Se equivocan, claro, pero el camino para demostrar a los demás cuál es su papel en la sociedad ahora que no forma parte de la cadena productiva que tanto atosigaba a Chaplin en Tiempos modernos, resulta tan imbricado que es normal que a Lara le de pereza. Es comprensible que opte por no demostrar nada a nadie... excepto a sí misma.

En La profesora de piano, Jan Ole Gerster retrata el proceso de liberación de una mujer hastiada. El día que su hijo pianista ofrece el concierto con el que debuta como compositor, ella decide intentar reconciliarse con él y con las personas a las que trató mal cuando daba, precisamente, clases de piano. Pero poco a poco se percata de que no es con los demás con quien ha de congraciarse.
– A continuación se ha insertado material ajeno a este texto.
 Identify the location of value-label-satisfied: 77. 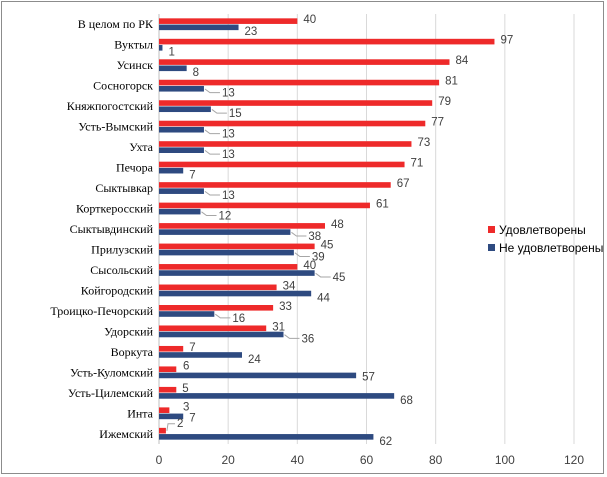
(438, 123).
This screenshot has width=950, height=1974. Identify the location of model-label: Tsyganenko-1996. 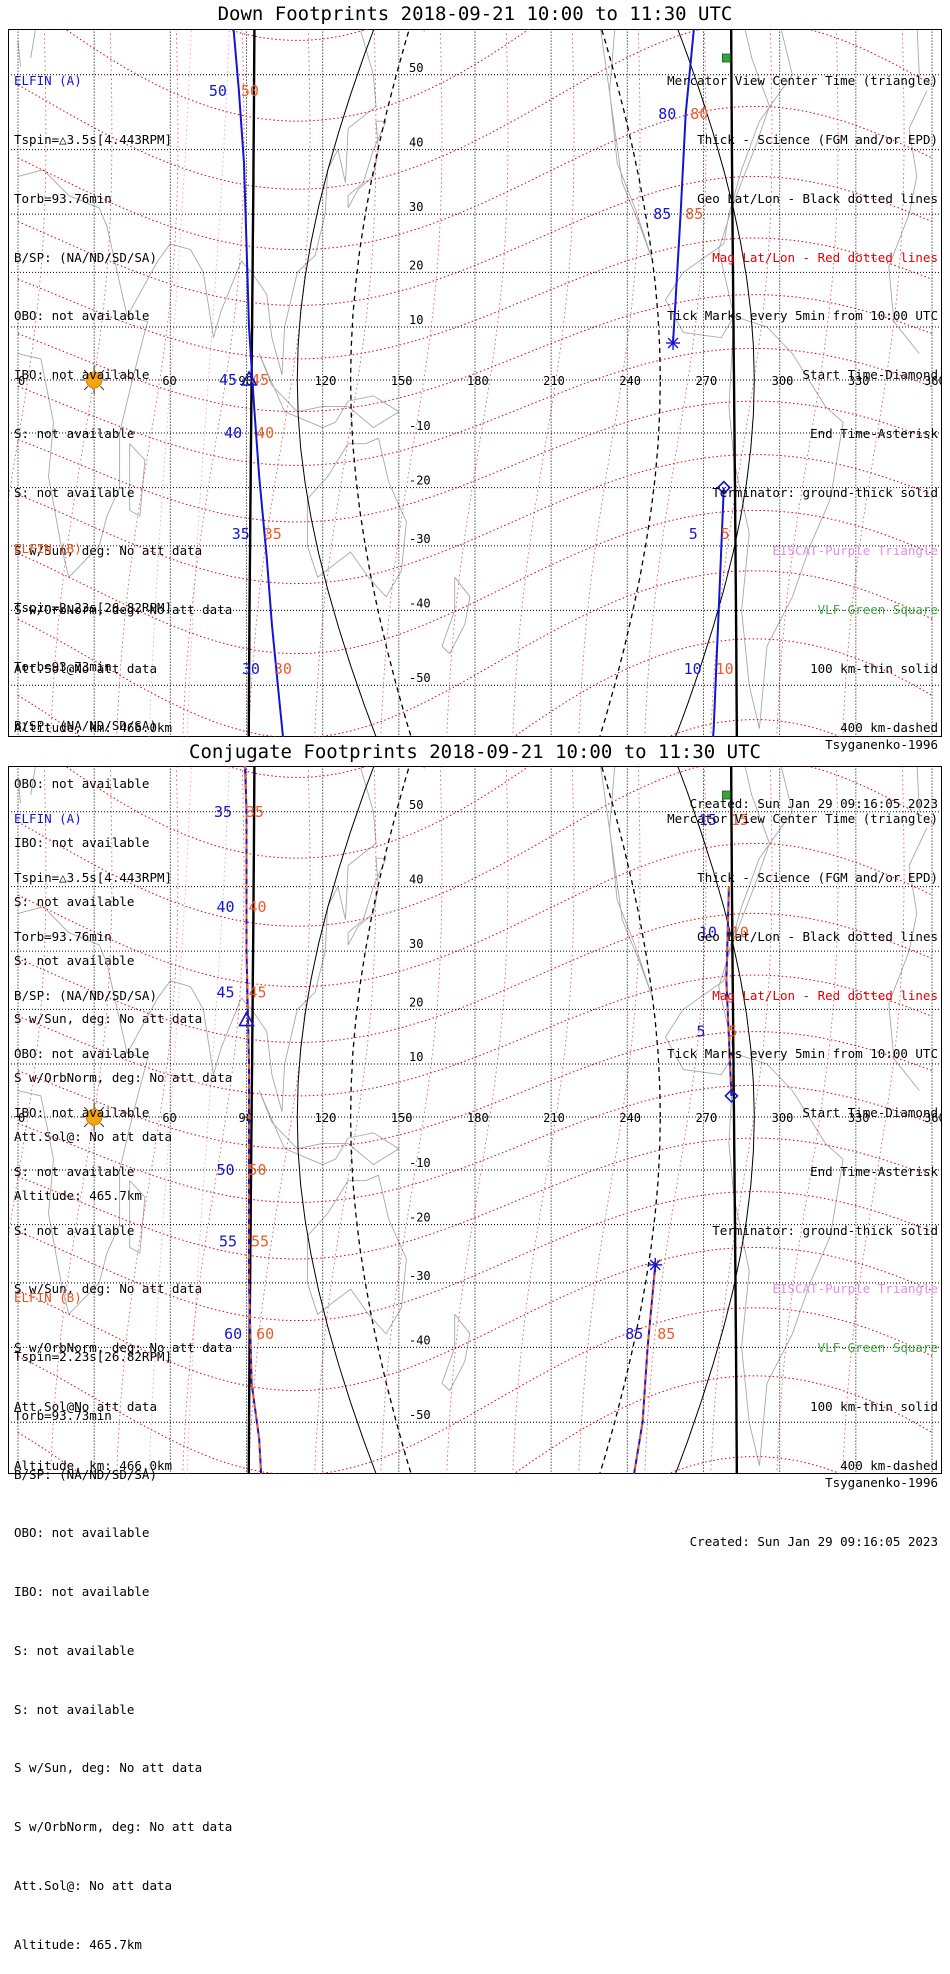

La madre sin talento de un hijo con talento

La historia de Lara, interpretada por una inmensa Corinna Harfouch, es la de muchas mujeres. Fue pianista de joven. Tenía talento y el ímpetu necesario para tener una carrera brillante. Pero fue madre y quiso realizarse a través de su hijo. Este, un siempre hipnótico y ojeroso Tom Schilling, se convirtió en un célebre músico respetado internacionalmente. Gracias a su educación y al férreo compromiso de ella con el éxito.

¿Pero qué fue de ella? Hoy los desconocidos no la soportan, y los conocidos directamente la temen. Se siente sola y hastiada. Y busca la conexión, la aprobación tardía de los demás. Sin percatarse de que quien la juzga más severamente, es su rostro al otro lado del espejo. Es con ella con quien debe arreglar las cosas.
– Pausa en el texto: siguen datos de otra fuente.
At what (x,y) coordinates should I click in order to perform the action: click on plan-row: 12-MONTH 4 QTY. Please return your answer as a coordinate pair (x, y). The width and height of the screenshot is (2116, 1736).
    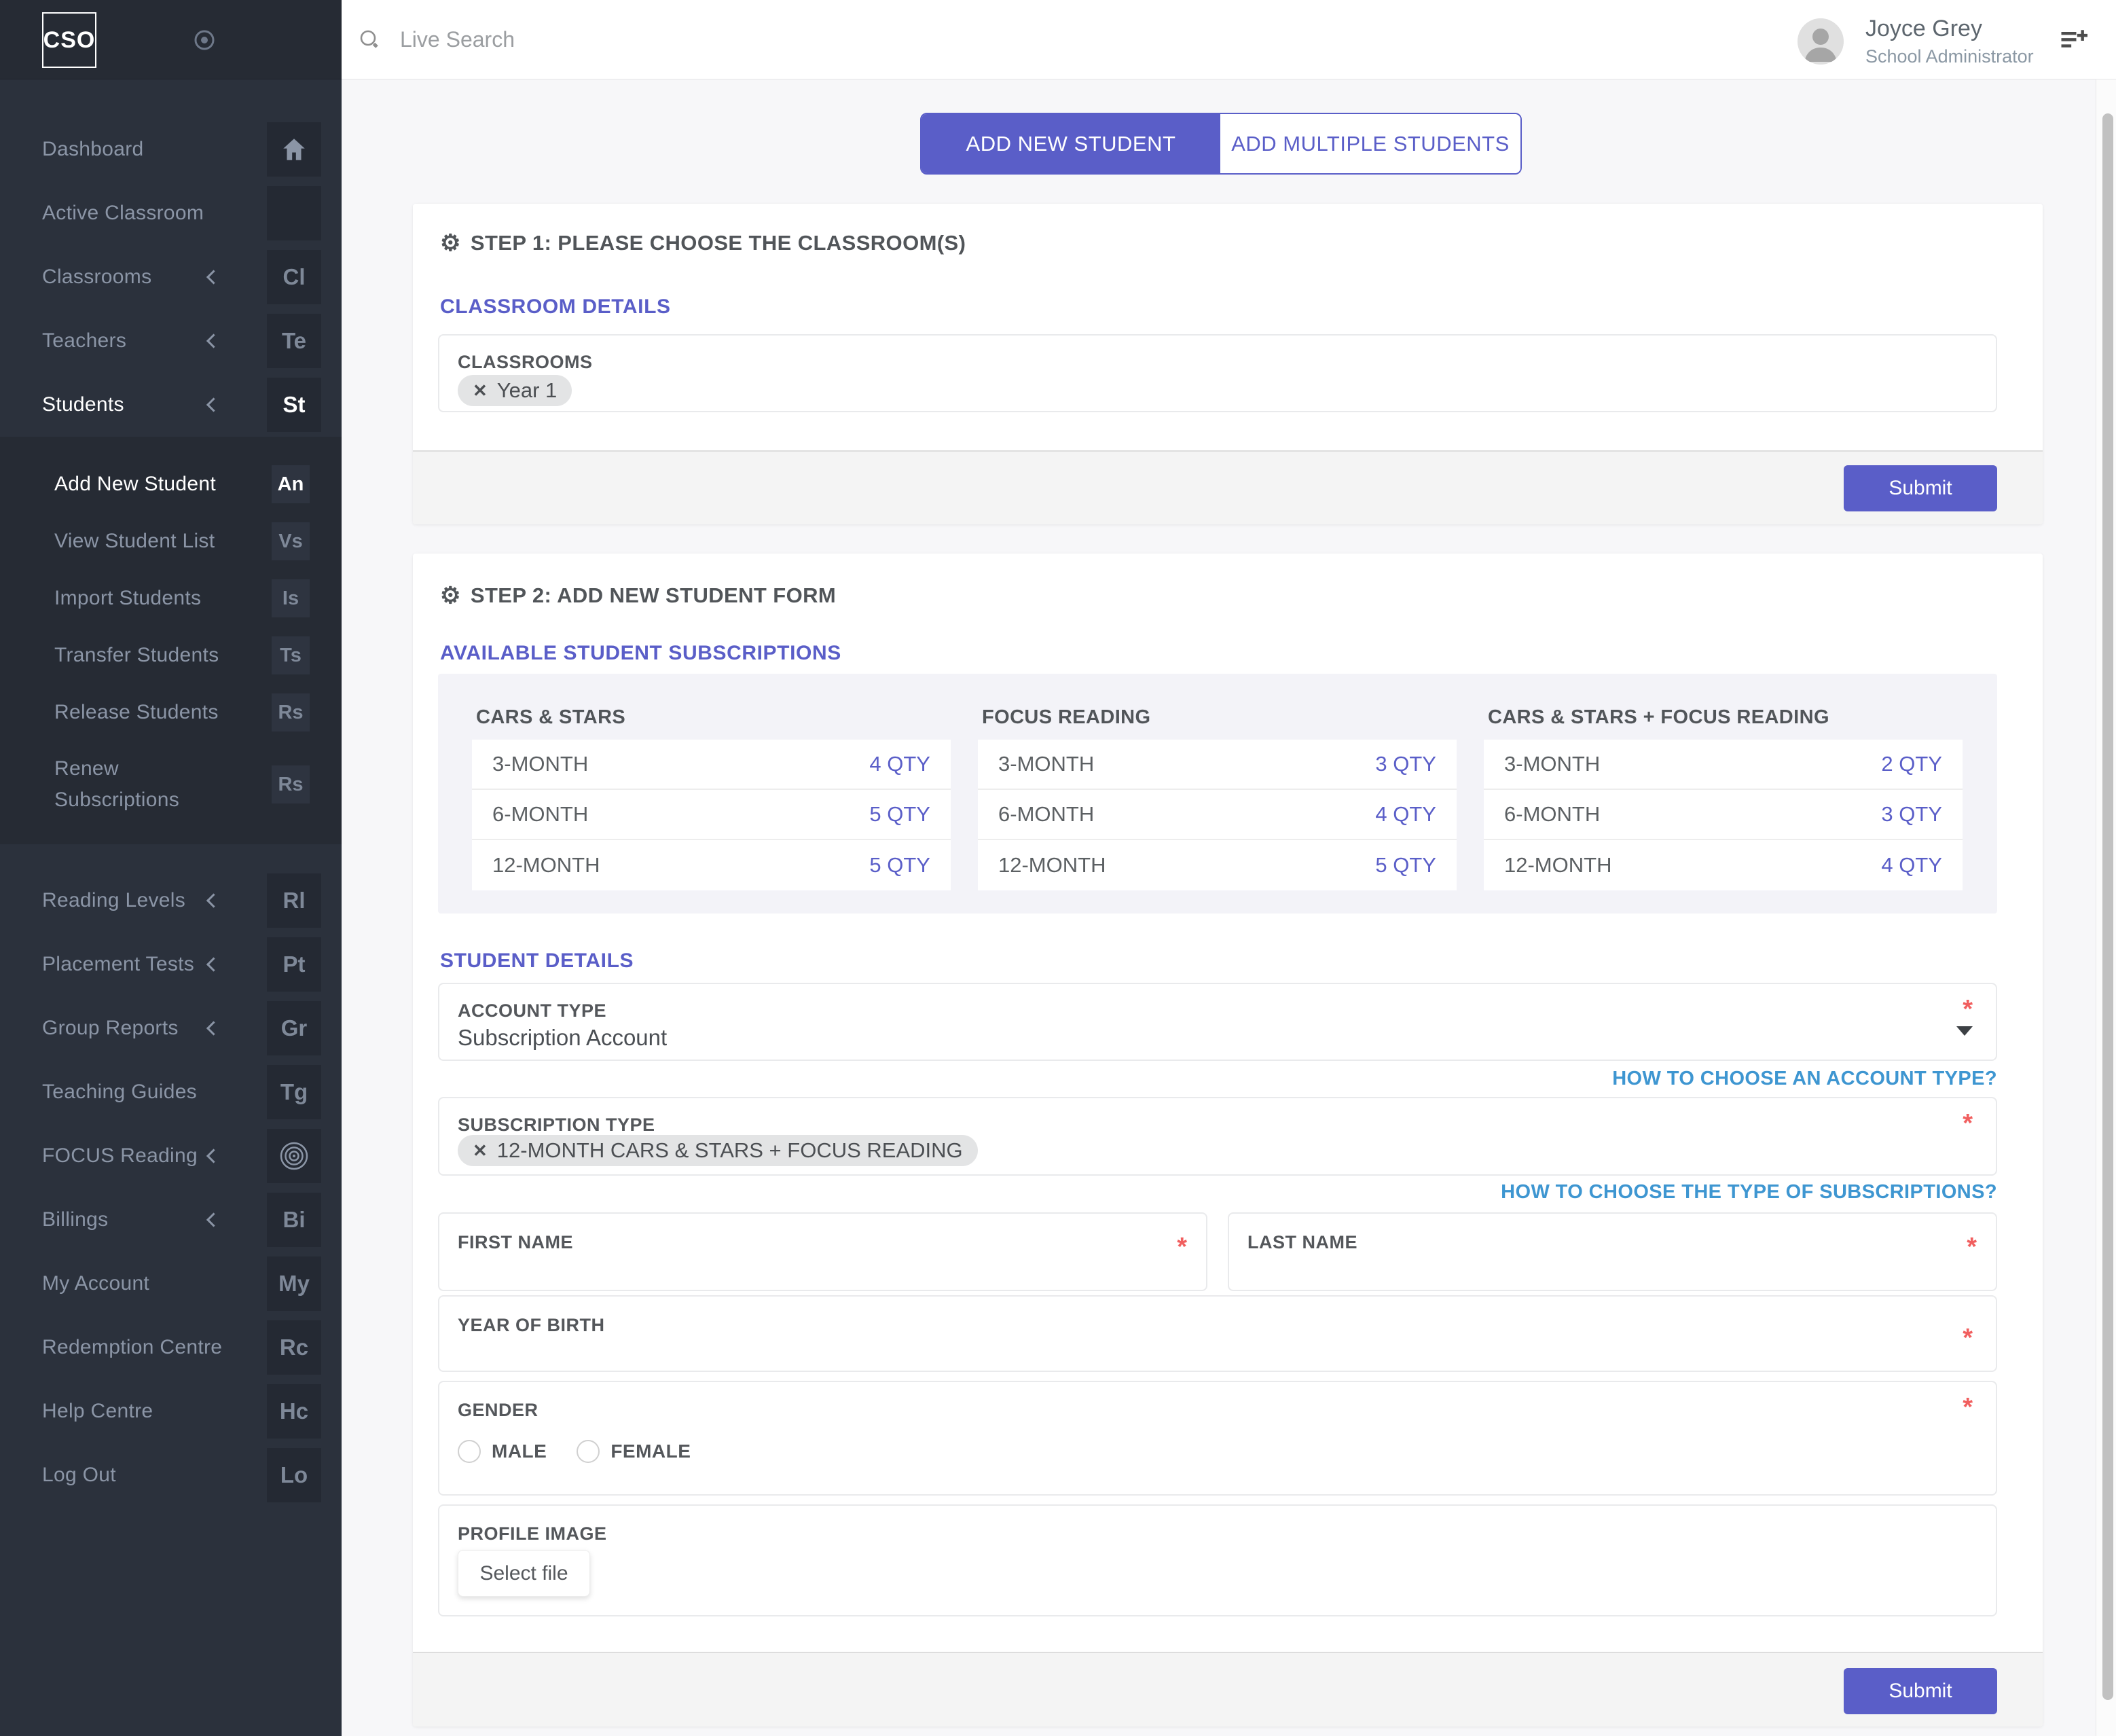
    Looking at the image, I should click on (1724, 865).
Lo que empieza siendo la deconstrucción de una relación edípica al uso, se convierte en La profesora de piano en una exploración de la psicología de una mujer obtusa y fascinante. Jan Ole Gerster ofrece en su segundo largometraje un estudio de personajes netamente inspirado por las formas narrativas del cine de Michael Haneke. En la mirada fría y el bisturí para cortar la piel de las apariencias del austríaco, reconocemos el discurso de este filme sobre las relaciones afectivas, la dependencia emocional y la aprobación ajena.
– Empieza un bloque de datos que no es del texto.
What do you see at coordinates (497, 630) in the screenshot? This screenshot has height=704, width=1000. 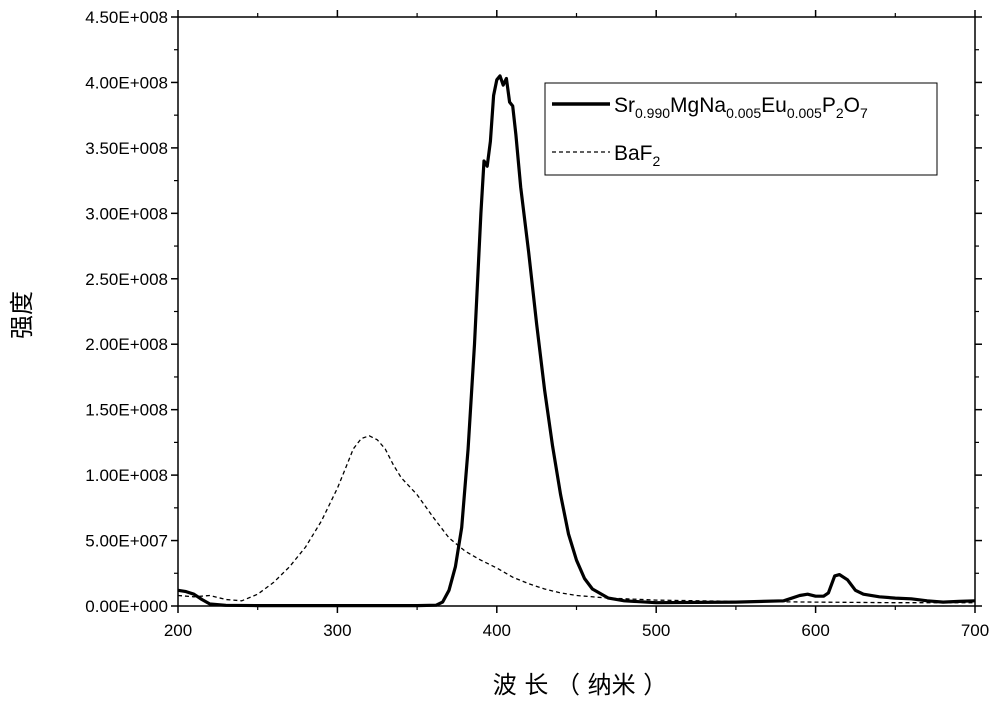 I see `x-tick-label: 400` at bounding box center [497, 630].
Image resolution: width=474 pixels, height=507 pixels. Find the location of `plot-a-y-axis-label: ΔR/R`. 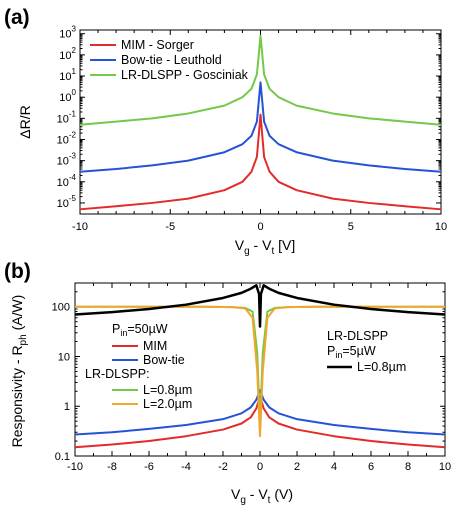

plot-a-y-axis-label: ΔR/R is located at coordinates (25, 122).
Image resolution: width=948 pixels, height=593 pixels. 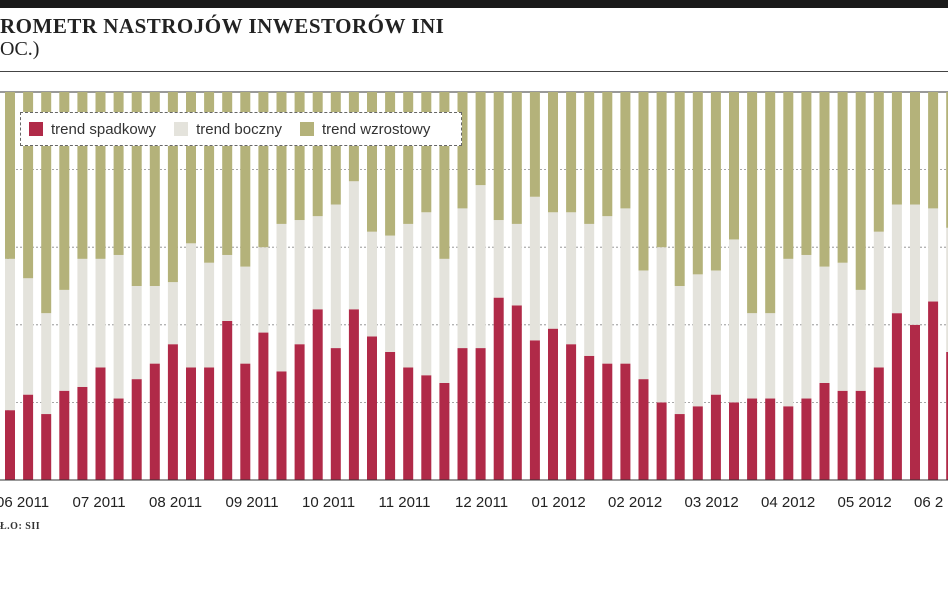 What do you see at coordinates (328, 502) in the screenshot?
I see `x-tick-label: 10 2011` at bounding box center [328, 502].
También su reflexión sobre la necesidad de la realización personal a través del ejercicio creativo. Del piano, en este caso, elemento tan turbador como liberador. Un sujeto narrativo vertebrador de los traumas que afrontan los personajes, y que sitúa esta cinta a medio camino entre Shine: el resplandor de un genio de Scott Hicks y, por supuesto, La pianista de Haneke. Filme que contaba con una Isabelle Huppert de cuya actuación parece ser directa heredera la de Corinna Harfouch.

Hacer tratable a alguien que no lo es

La división del trabajo y la reconfiguración de las relaciones entre mujeres y hombres en los siglos XVI y XVII implicaron un cambio de concepción los vicios y virtudes de las primeras, que contribuyó a sustentar la idea de la mujer como 'lo otro'. Algo desconocido, extraño y que cabía 'domesticar' en el más amplio sentido de la palabra según nuestro insigne diccionario: “acostumbrar a la vista y compañía del [ejem] hombre al animal fiero y salvaje” y “hacer tratable a alguien que no lo es, moderar la aspereza de carácter”.

Silvia Federici dio buena cuenta de cómo se 'moderaron' las asperezas de los carácteres de las mujeres en su libro Calibán y la bruja. Es más, también estudió cómo la cultura, en diferentes ámbitos, había contribuído a ello: la alargada sombra de obras como La fierecilla domada de Shakespeare (1593) o Lástima que sea una puta de John Ford (1633) aún permea en nuestra sociedad.

“Las mujeres eran acusadas de ser poco razonables, vanidosas, salvajes, despilfarradoras. La lengua femenina era especialmente culpable, considerada como un instrumento de insubordinación”, escribía. Es decir: el vehículo de expresión, la mera opinión, era símbolo de insurrección y por lo tanto estaba penado socialmente. Algo que le ocurre constantemente a Lara: quienes la rodean quieren su opinión, pero cuando la ofrece, esta resulta ser incómoda y por lo tanto castigada con el ostracismo.

“Pero la villana principal era la esposa desobediente, que junto con la 'regañona', la 'bruja', y la 'puta' era el blanco favorito de dramaturgos, escritores populares y moralistas”, decía Federici. Lara podría cumplir con muchos de los apelativos mencionados si nos fiásemos de las opiniones de absolutamente todos los personajes que la rodean. Sus antiguas compañeras de trabajo la tienen por una dictadora cruel. Sus alumnos por una mujer frígida manipuladora. Su exmarido, más de lo mismo. Y su hijo, presa de un complejo de Edipo que se niega a aceptar, quiere alejarse pero estima las opiniones de su madre como las más sinceras y válidas de cuantas se vierten sobre su vida y obra.

El vacío y la incomprensión ha sido el precio que Lara ha pagado por ser como es. Por negarse a sí misma un futuro y otorgárselo a su hijo. Pero a través de la liberación, a través del arte y la creación, Jan Ole Gerster abre una pequeña grieta a la esperanza. A la realización personal al margen de una sociedad que siempre juzga más severamente a unas que a otros.